## [ACTION ITEM]
Report every line of the records that includes the word "Open".

Top of DATA SUPPLIED

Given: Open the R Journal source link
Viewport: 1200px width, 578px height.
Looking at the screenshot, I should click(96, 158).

Bottom of DATA SUPPLIED
Top of DATA SUPPLIED

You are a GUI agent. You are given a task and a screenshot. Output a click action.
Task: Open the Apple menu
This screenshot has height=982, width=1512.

Bottom of DATA SUPPLIED

## [COMPLETED EXERCISE]
Given: Open the R Journal source link
Task: Open the Apple menu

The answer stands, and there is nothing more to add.